> **To do**
All of the entries must be duplicated exactly.
### Excerpted records
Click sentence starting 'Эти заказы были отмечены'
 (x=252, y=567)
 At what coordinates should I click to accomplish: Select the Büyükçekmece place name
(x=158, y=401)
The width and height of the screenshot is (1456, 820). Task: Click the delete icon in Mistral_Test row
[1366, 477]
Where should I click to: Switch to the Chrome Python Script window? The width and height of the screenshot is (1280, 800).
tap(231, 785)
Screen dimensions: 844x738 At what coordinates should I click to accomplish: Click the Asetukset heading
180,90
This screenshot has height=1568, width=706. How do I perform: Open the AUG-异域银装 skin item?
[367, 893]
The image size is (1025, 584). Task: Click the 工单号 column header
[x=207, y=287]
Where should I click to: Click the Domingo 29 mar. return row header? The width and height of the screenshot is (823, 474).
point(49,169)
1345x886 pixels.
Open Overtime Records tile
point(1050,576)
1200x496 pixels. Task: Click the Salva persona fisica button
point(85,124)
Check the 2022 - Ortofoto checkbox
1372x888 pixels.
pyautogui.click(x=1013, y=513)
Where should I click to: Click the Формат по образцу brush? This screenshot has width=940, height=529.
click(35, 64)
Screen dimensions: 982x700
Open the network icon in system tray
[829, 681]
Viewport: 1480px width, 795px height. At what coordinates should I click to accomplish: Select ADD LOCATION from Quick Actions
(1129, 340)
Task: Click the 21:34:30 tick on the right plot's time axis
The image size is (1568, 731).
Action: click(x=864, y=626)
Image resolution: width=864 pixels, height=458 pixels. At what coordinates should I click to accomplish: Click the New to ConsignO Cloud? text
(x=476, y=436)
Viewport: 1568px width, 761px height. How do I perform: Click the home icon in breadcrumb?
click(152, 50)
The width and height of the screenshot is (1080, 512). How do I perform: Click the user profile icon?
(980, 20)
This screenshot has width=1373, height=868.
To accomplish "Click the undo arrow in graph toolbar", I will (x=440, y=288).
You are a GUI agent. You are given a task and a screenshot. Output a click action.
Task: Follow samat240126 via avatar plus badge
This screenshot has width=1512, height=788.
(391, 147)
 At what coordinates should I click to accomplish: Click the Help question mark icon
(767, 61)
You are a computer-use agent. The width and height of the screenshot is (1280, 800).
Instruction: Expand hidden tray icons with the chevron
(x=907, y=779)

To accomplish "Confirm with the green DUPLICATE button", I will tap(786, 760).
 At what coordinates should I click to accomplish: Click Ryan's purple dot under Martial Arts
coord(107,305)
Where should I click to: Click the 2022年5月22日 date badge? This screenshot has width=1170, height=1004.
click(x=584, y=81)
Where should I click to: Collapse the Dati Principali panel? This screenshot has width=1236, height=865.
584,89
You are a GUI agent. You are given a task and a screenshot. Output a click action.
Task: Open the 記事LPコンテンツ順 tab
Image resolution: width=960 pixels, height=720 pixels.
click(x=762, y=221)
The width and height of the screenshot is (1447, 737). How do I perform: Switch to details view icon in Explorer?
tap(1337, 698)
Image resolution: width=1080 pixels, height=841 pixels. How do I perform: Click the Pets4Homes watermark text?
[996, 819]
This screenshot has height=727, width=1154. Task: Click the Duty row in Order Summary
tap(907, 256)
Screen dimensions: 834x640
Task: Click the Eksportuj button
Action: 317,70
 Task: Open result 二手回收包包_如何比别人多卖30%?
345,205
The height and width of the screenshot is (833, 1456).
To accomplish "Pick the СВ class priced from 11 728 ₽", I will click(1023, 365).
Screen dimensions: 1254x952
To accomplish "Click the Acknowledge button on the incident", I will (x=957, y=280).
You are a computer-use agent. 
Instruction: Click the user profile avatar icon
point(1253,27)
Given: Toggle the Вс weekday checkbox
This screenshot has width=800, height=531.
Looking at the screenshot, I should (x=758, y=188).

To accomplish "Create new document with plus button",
######
> **Response area**
Click sentence starting 'Эти заказы были отмечены'
 (x=252, y=567)
 At what coordinates should I click to accomplish: Select the Büyükçekmece place name
(x=158, y=401)
The width and height of the screenshot is (1456, 820). Task: Click the delete icon in Mistral_Test row
[1366, 477]
Where should I click to: Switch to the Chrome Python Script window? The width and height of the screenshot is (1280, 800).
tap(231, 785)
Screen dimensions: 844x738 At what coordinates should I click to accomplish: Click the Asetukset heading
180,90
This screenshot has height=1568, width=706. How do I perform: Open the AUG-异域银装 skin item?
[367, 893]
The image size is (1025, 584). Task: Click the 工单号 column header
[x=207, y=287]
Where should I click to: Click the Domingo 29 mar. return row header? The width and height of the screenshot is (823, 474).
point(49,169)
1345x886 pixels.
Open Overtime Records tile
point(1050,576)
1200x496 pixels. Task: Click the Salva persona fisica button
point(85,124)
Check the 2022 - Ortofoto checkbox
1372x888 pixels.
pyautogui.click(x=1013, y=513)
Where should I click to: Click the Формат по образцу brush? This screenshot has width=940, height=529.
click(35, 64)
Screen dimensions: 982x700
Open the network icon in system tray
[829, 681]
Viewport: 1480px width, 795px height. At what coordinates should I click to accomplish: Select ADD LOCATION from Quick Actions
(1129, 340)
Task: Click the 21:34:30 tick on the right plot's time axis
The image size is (1568, 731).
Action: click(x=864, y=626)
Image resolution: width=864 pixels, height=458 pixels. At what coordinates should I click to accomplish: Click the New to ConsignO Cloud? text
(x=476, y=436)
Viewport: 1568px width, 761px height. How do I perform: Click the home icon in breadcrumb?
click(152, 50)
The width and height of the screenshot is (1080, 512). How do I perform: Click the user profile icon?
(980, 20)
This screenshot has width=1373, height=868.
To accomplish "Click the undo arrow in graph toolbar", I will (x=440, y=288).
You are a GUI agent. You are given a task and a screenshot. Output a click action.
Task: Follow samat240126 via avatar plus badge
This screenshot has width=1512, height=788.
(391, 147)
 At what coordinates should I click to accomplish: Click the Help question mark icon
(767, 61)
You are a computer-use agent. The width and height of the screenshot is (1280, 800).
Instruction: Expand hidden tray icons with the chevron
(x=907, y=779)

To accomplish "Confirm with the green DUPLICATE button", I will tap(786, 760).
 At what coordinates should I click to accomplish: Click Ryan's purple dot under Martial Arts
coord(107,305)
Where should I click to: Click the 2022年5月22日 date badge? This screenshot has width=1170, height=1004.
click(x=584, y=81)
Where should I click to: Collapse the Dati Principali panel? This screenshot has width=1236, height=865.
584,89
You are a GUI agent. You are given a task and a screenshot. Output a click action.
Task: Open the 記事LPコンテンツ順 tab
Image resolution: width=960 pixels, height=720 pixels.
click(x=762, y=221)
The width and height of the screenshot is (1447, 737). How do I perform: Switch to details view icon in Explorer?
tap(1337, 698)
Image resolution: width=1080 pixels, height=841 pixels. How do I perform: Click the Pets4Homes watermark text?
[996, 819]
This screenshot has height=727, width=1154. Task: Click the Duty row in Order Summary
tap(907, 256)
Screen dimensions: 834x640
Task: Click the Eksportuj button
Action: 317,70
 Task: Open result 二手回收包包_如何比别人多卖30%?
345,205
The height and width of the screenshot is (833, 1456).
To accomplish "Pick the СВ class priced from 11 728 ₽", I will click(1023, 365).
Screen dimensions: 1254x952
To accomplish "Click the Acknowledge button on the incident", I will (x=957, y=280).
You are a computer-use agent. 
Instruction: Click the user profile avatar icon
point(1253,27)
Given: Toggle the Вс weekday checkbox
This screenshot has width=800, height=531.
Looking at the screenshot, I should (x=758, y=188).

To accomplish "Create new document with plus button",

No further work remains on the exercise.